SAPANCA GÖLÜ ALARM VERİYOR
Sakarya’nın içme suyu gereksiniminin yüzde 90’ını, Kocaeli’nin ise yüzde 15’ini karşılayan Sapanca Gölü’ndeki su düzeyi, Sakarya Su ve Kanalizasyon Yönetimi (SASKİ) tarafından yapılan ölçümlere nazaran 32,50 metreden 30,34’e düştü. Gölden Yuvacık Barajı’na su desteğinin yapılması bu düşüşte tesirli olurken, birtakım kıyılarda suların yaklaşık 20 metre çekildiği ve suların çekilmesiyle rıhtımların ortada kaldığı belirtildi. Kuraklık ile ilgili problemler yaşanırsa, yaz mevsimine gelindiğinde gölde bir buçuk metreye kadar azalmalar bekleniyor.

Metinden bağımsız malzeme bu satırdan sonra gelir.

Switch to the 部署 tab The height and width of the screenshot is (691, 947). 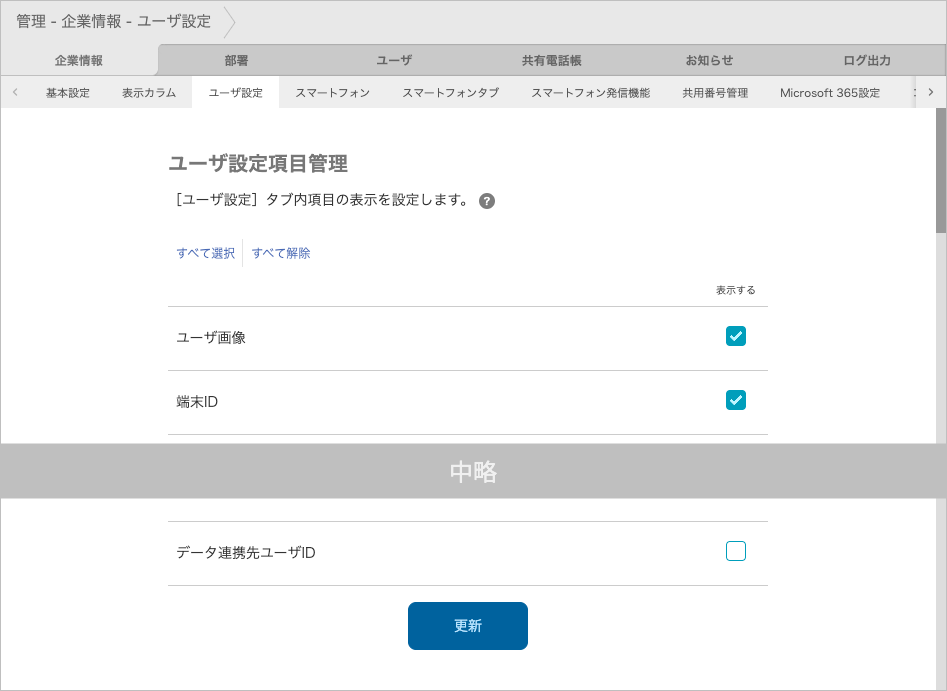[236, 60]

BEYŞEHİR GÖLÜ 6 METREYE DÜŞTÜ
Türkiye’nin en büyük tatlı su kaynağı olan Beyşehir Gölü’nün 26 metreye sahip derinliği 6 metreye kadar geriledi. Bu düşüşte en çok, yanlış balık siyasetleri, gölü besleyen sulardan göletler yapılması ve gölün ziraî sulamada kullanılması üzere nedenler tesirli olurken, suların çekildiği alanlarda sazlık, kamış ve balçık alanlar oluştu. Beyşehir Göl, Etraf ve Tabiat Müdafaa Derneği Lideri Bekir Sami Tan, Eber ve Akşehir göllerinin kuruduğunu hatırlatarak, gölün etrafına yeni göletler ve ziraî sulama için yabanî su alımları yapılmaması gerektiğini belirtti.

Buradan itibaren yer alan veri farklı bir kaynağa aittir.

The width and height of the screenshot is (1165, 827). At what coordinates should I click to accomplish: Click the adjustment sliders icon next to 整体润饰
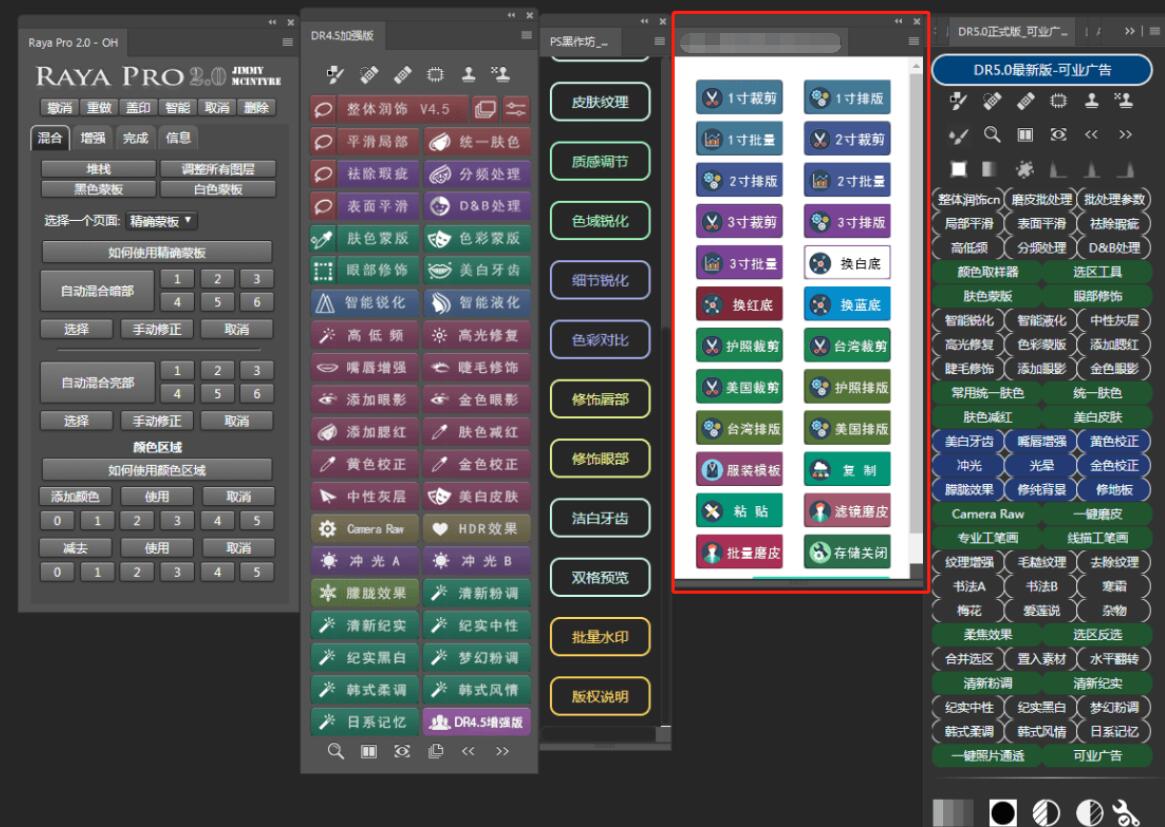pos(515,107)
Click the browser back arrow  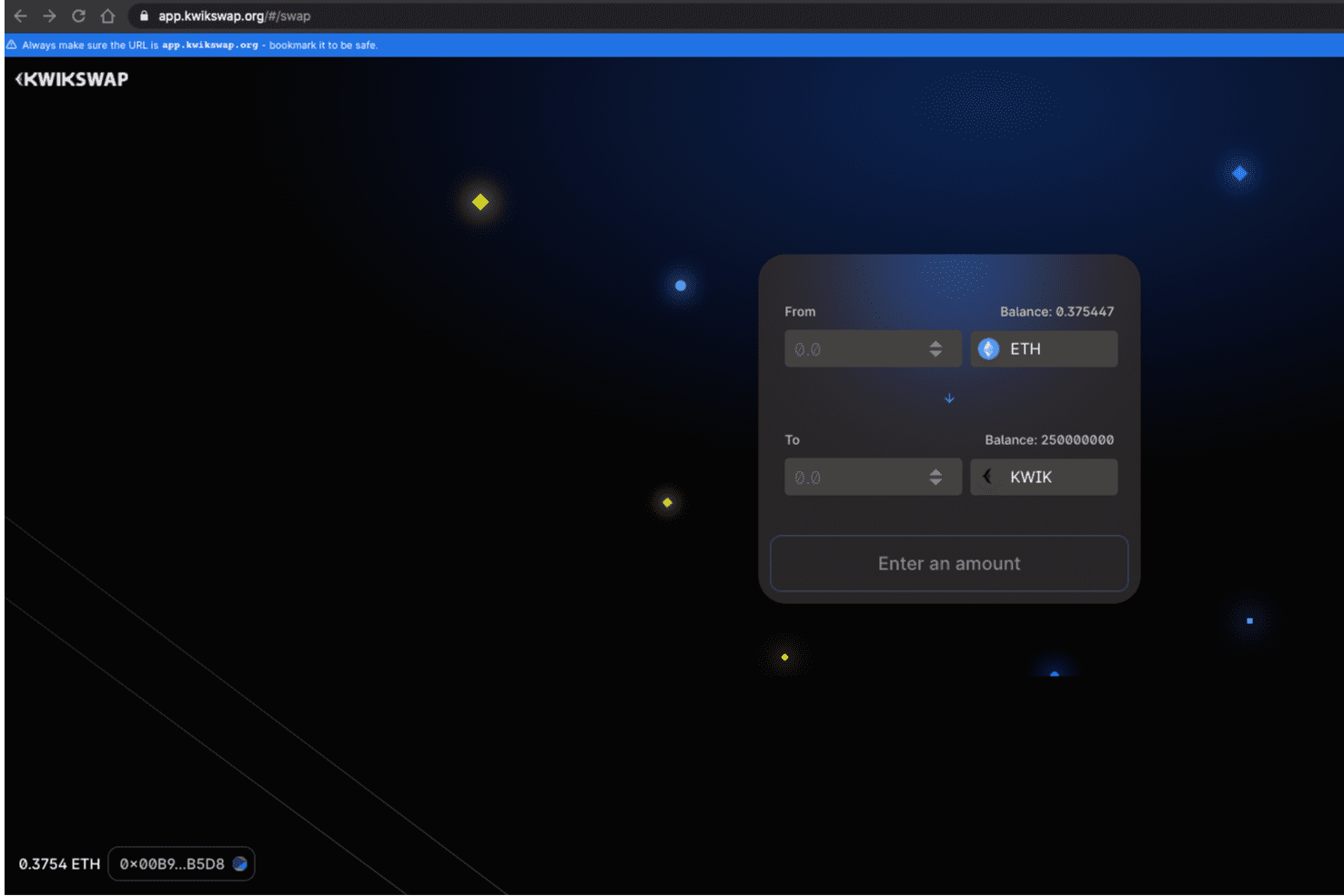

KUŞ CENNETİ ACIGÖL, KURAKLIK CEHENNEMİ OLMASIN
Flamingolar başta olmak üzere 200’e yakın kuş cinsine konut sahipliği yapan, kuş cenneti Acıgöl’ün alanı 160 kilometrekareden 42 kilometrekareye kadar düştü. Türkiye’nin tek, dünyanın ise ikinci büyük, pak ve doğal sodyum potansiyeline sahip kapalı havzasına sahip olan Acıgöl’ün Başmakçı ve Çardak ilçeleri kısmında su yer yer 1 kilometreye kadar çekildi. Bu çekilmeler nedeniyle bölgedeki kuşların da sayısı azaldı.

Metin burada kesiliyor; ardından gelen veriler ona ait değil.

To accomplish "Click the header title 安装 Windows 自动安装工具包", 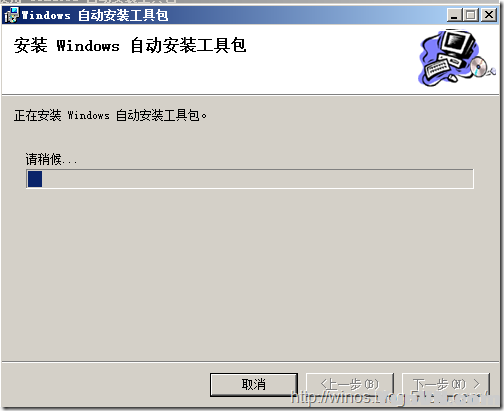I will (x=130, y=46).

SALDA’NIN TEK TEHDİDİ YAPILAŞMA DEĞİL
Son aylarda yapılaşma tehdidi nedeniyle sıkça haberlere husus olan ve Türkiye’nin Maldivleri olarak bilinen Burdur’daki Salda Gölü’nde de çekilmeler yaşanıyor. Göldeki çekilmeler 25-30 metreye yaklaşırken gölün birtakım bölgelerinde küçük adacıklar ortaya çıktı. Yeşilova Belediye Lideri Mümtaz Şenel, çekilmeleri yağışların azlığına, etrafına yapılan göletlere ve sondajlara bağlarken, göle yakın yerlerde konaklama yaptırmak istemediklerini söz etti.
MARMARA GÖLÜ’NDE DERİNLİK 1 METRE
Manisa’daki Marmara Gölü, tarihinin en düşük su düzeylerini yaşıyor. Bilhassa iki yıldır su düzeyinde daima bir düşüş yaşayan ve Etraf ve Şehircilik Bakanlığı’nca “Ulusal Ehemmiyete Sahip Sulak Alan” olarak tescillenen Marmara Gölü’nde kayıkların karaya oturduğu görüldüğü için balıkçılık da durma noktasına geldi. Suyun 500 metre çekildiği gölde derinlik 1 metreye kadar düştü. Konya’daki 20’ye yakın kuş cinsine konut sahipliği yapan Suğla Gölü’nde ise suların kıyıdan beş metre kadar çekildiği gözlendi.